New York (AFP) – U.S. media pointed Tuesday toward human error as the cause of a deadly commuter train crash in New York, reporting that the driver either fell asleep or “zoned out.”
The train was traveling at nearly three times the recommended speed limit when it derailed early Sunday, killing four people and injuring another 67 passengers, federal investigators say.
The train clocked 82 miles per hour as it entered a curve in the Bronx where the limit was 30 miles per hour.
Investigators are questioning the driver, William Rockefeller, 46, in a process expected to continue for several days.

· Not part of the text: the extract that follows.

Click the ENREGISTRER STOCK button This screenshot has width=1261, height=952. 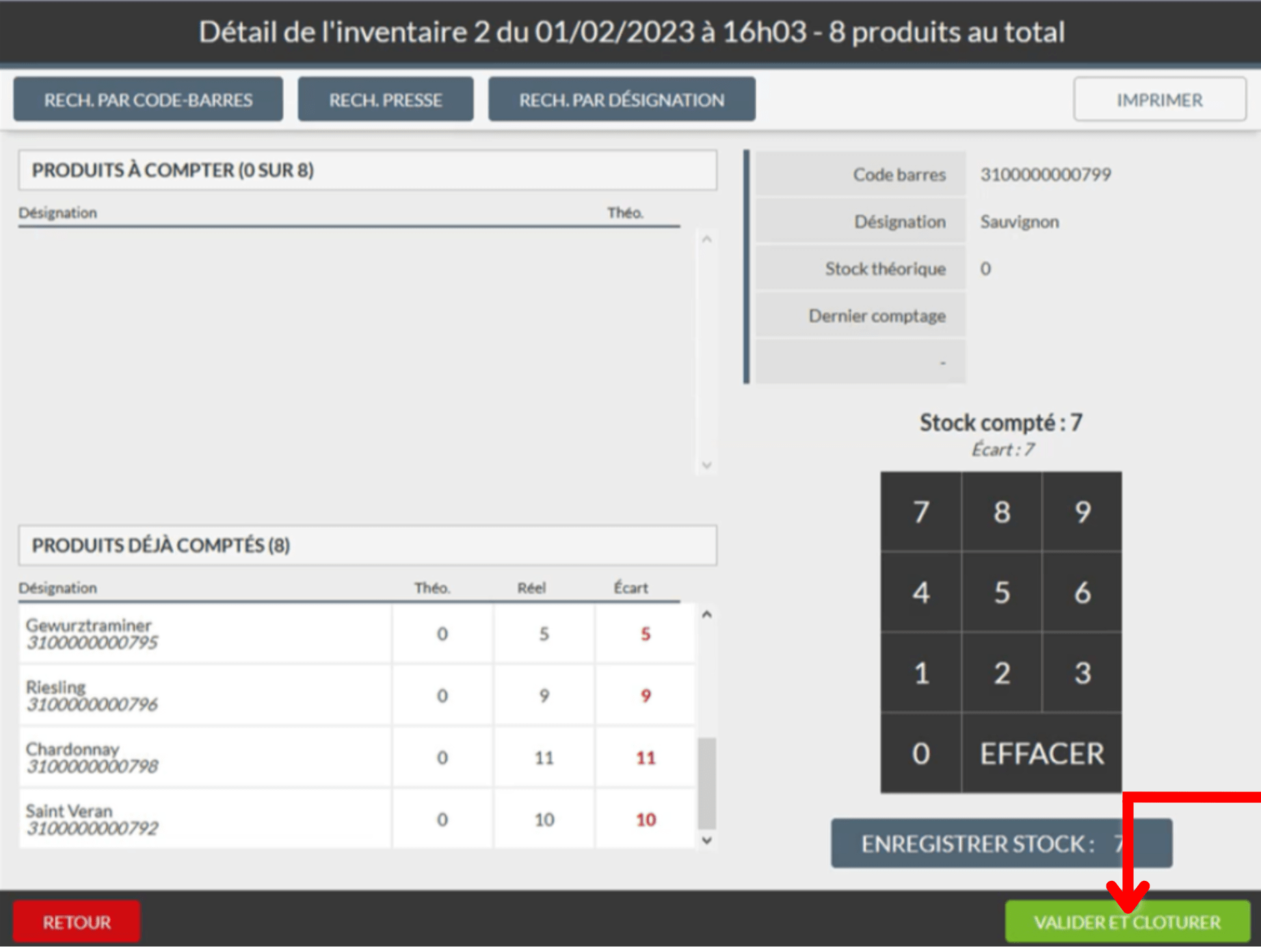[1001, 843]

The New York Post reported that Rockefeller told investigators he had “zoned out” as the train was headed towards the bend.

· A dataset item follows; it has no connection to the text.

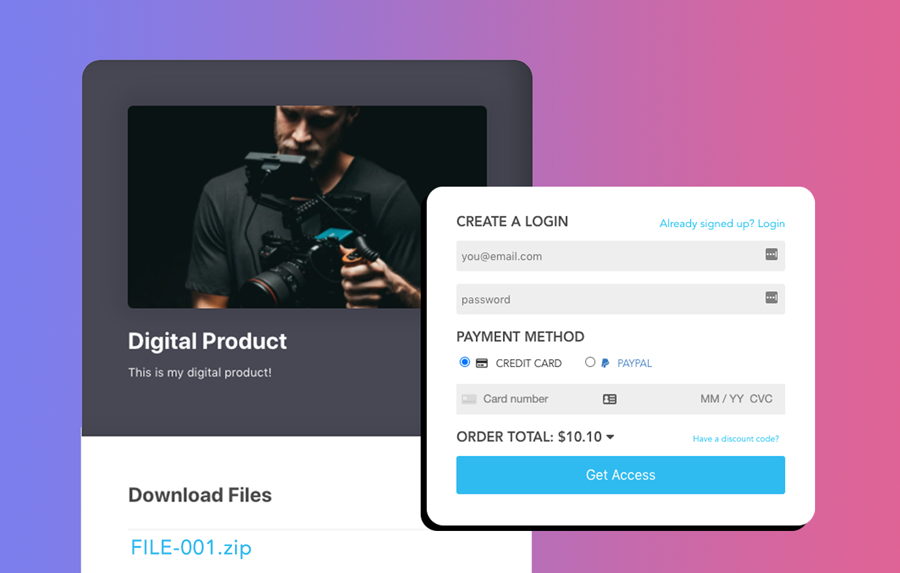Screen dimensions: 900x573
Task: Select the PayPal radio button
Action: click(589, 362)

He was “jolted back to reality” only after a whistle went off warning him he was going dangerously fast, the newspaper said.
A report on New York neighborhood news website DNAinfo.com said investigators believe the driver “dozed off” for a few moments and woke up too late to stop the train hurtling off the tracks.
The train, carrying between 100 and 150 people, had been headed south to Grand Central Station in Manhattan.
Investigators found that shortly before the crash at 7:20 am Â the throttle of the Metro-North train went into idle and there had been a sudden loss in brake pressure.
The train’s seven cars derailed just before Spuyten Duyvil station and flew across a grassy bank separating the railroad from the Hudson and Harlem rivers, which meet at that point.
The front car came to rest only a few feet from the water and two cars toppled on their side.
New York Governor Andrew Cuomo said Monday the cause of the crash was most likely “speed-related” and described the horror passengers experienced as the train skidded at high speed.
“The windows broke out, the doors opened and they were picking up stones, rock, dirt, tree limbs were flying through the cars,” he said.
Some passengers were “impaled” by debris as train cars flew into the air, officials have said, while others had to be cut free from tangled metal.
The Metropolitan Transportation Authority identified the four dead as two men and two women aged from 35 to 59. All were New York-area residents.
Three of the dead had been thrown from the train.